PROVIDED INFORMATION Start Marker

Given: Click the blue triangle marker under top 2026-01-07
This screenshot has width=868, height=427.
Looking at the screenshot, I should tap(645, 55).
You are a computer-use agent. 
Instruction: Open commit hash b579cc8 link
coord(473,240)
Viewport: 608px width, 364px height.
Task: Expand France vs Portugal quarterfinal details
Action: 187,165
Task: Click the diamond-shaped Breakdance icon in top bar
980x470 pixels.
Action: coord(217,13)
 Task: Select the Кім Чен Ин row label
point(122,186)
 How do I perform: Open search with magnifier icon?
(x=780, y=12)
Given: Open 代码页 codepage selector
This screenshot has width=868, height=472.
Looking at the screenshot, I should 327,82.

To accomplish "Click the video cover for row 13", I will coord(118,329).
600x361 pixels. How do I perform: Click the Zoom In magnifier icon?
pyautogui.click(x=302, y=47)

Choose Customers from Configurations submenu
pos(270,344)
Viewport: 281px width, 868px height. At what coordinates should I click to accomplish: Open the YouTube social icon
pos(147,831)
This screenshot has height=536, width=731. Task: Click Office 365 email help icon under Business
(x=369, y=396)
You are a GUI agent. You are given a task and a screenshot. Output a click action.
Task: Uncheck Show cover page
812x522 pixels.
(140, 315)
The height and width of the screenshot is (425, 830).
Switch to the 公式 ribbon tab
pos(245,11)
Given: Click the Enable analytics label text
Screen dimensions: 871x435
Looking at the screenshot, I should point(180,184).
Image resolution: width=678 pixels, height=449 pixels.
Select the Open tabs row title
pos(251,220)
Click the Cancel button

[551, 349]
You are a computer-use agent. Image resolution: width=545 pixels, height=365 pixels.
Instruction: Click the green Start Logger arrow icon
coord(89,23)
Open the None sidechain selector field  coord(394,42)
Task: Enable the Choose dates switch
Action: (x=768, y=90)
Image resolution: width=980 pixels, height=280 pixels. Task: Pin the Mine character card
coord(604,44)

PROVIDED INFORMATION End Marker

Look over the entries above and say how many lines contain "cover"; give only the number.

2